» WHAT NEEDS TO BE DONE:
Reproduce precisely the lines of the listing below, starting with the line that contains "The height and" and stopping after the line that contains "Open the DME1-008I15.F label"; include nothing else.

[DATA SHOWN Boundary: Start]

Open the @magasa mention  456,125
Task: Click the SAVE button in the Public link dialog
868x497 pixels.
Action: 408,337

[DATA SHOWN Boundary: End]
[DATA SHOWN Boundary: Start]

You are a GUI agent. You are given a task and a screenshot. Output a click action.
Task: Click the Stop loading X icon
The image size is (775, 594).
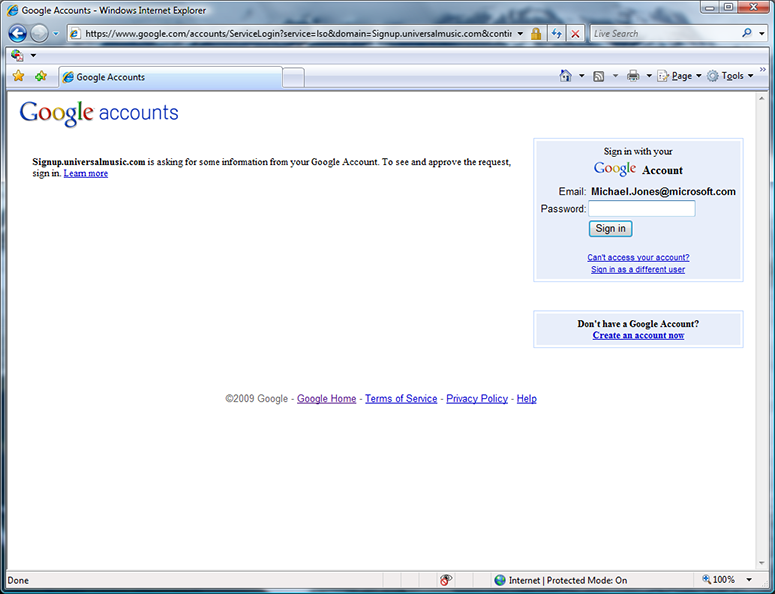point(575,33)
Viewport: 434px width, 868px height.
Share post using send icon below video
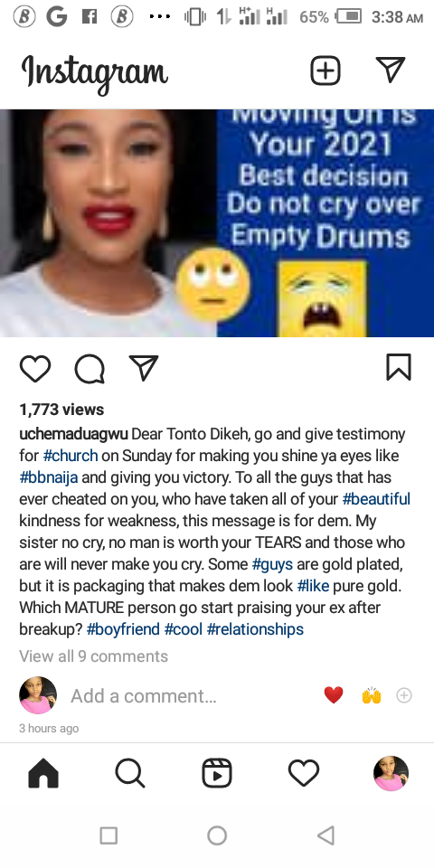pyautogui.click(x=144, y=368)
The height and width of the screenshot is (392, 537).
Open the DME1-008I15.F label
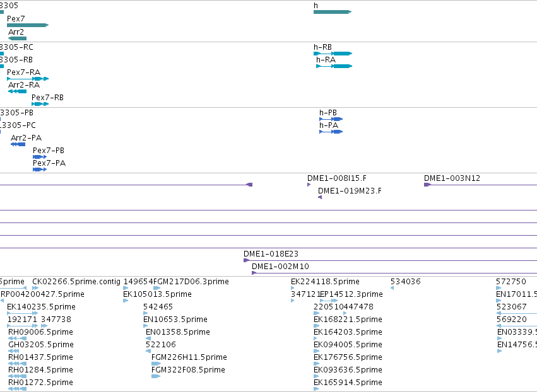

[DATA SHOWN Boundary: End]

» RESULT BELOW:
The height and width of the screenshot is (392, 537).
Open the DME1-008I15.F label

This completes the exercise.